La risposta scolastica è che, in Unicredit – e quindi in Mediobanca, di cui Unicredit è il principale azionista – l'ha nominato la Fondazione Crt, al cui vertice siede da un ventennio il mite Andrea Comba, in scandenza nel 2013. E Palenzona di quella Fondazione è stato ed è il vero dominus. Se il nuovo vertice della Fondazione si sveglierà, nominerà certamente qualcun altro. Ma se ne parla tra un anno. Intanto, Palenzona comanda i suoi mandanti. E tiene le due poltrone perchè questi personaggi non si fidano a delegare a personalità di un certo peso, col rischio che facciano di testa propria: dove hanno interessi, presidiano di persona.
Ma intanto, se Ghizzoni e il suo management vogliono dimostrare di essere indipendenti, di sapersi davvero condurre come una public company - grazie all'estremo frazionamento raggiunto ormai dal loro azionariato – di non volere ripetere gli errori storici commessi a rimorchio di Mediobanca, come ad esempio finanziare Ligresti oltre misura o accollarsi tutti i “buffi” di Capitalia, ebbene: devono approfittare di questo insperato varco rappresentato dalla legge sulle incompatibilità voluta da Antonio Catricalà, uomo di potere anche lui, ma prima di Stato che di potere.
L'occasione è di quelle storiche: Fondazioni ancora forti nel capitale ma ridimensionate dal 14 al 12%; soci arabi a loro volta meno incisivi; soci privati italiani e tedeschi spezzettati; fondi istituzionali americani presenti ma non ingombranti. Come dire che finalmente il banchiere e i suoi potrebbero lavorare serenamente. Attenzione, però: dipende da loro.

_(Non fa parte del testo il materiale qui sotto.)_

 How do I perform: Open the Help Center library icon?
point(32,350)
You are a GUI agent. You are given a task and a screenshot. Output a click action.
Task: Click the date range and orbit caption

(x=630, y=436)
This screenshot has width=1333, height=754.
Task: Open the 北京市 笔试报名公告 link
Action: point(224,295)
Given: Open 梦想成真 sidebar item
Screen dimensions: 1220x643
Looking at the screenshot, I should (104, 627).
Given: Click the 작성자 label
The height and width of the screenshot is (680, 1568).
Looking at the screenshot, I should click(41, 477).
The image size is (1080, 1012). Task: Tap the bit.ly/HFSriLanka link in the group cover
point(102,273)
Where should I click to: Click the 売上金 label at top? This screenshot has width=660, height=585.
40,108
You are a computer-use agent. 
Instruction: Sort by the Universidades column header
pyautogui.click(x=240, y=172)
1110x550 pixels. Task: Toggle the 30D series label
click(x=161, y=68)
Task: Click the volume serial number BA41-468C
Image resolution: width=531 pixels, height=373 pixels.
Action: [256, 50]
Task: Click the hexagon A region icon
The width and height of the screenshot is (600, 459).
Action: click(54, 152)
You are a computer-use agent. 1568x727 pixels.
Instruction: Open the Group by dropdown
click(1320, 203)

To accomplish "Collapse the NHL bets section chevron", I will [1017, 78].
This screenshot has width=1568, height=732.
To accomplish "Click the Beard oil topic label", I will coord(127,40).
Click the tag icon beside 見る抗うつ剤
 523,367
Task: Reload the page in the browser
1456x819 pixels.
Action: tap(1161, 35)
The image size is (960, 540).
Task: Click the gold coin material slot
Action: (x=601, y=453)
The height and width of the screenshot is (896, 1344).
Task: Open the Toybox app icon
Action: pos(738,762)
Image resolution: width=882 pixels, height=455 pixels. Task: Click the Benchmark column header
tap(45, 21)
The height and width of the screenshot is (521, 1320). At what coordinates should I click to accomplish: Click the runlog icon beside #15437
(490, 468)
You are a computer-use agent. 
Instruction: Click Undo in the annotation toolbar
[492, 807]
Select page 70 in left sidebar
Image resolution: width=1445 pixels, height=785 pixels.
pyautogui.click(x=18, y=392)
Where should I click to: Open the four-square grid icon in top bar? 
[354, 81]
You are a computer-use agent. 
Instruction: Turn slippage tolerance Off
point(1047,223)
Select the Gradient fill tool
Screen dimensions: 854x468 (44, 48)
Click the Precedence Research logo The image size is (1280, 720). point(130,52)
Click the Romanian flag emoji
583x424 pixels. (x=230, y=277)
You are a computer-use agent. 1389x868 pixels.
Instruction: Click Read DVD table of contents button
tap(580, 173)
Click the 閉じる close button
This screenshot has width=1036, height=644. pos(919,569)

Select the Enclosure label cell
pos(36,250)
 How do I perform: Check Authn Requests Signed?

Dipende da loro, ad esempio, tentare di aggirare lo spirito della legge designando Palenzona, eventualmente dimissionario dal consiglio di Mediobanca, nel comitato direttivo del patto di sindacato. Vero è che questo comitato non è un organo civilistico. Ma è quello che comanda sulle grandi partite. Vale anche più del cda, in certi casi. “Riproteggere” Palenzona nel sindacato, dopo averlo “perso” dal Cda, sarebbe spudorato. E invece in queste cose ci vuole pudore.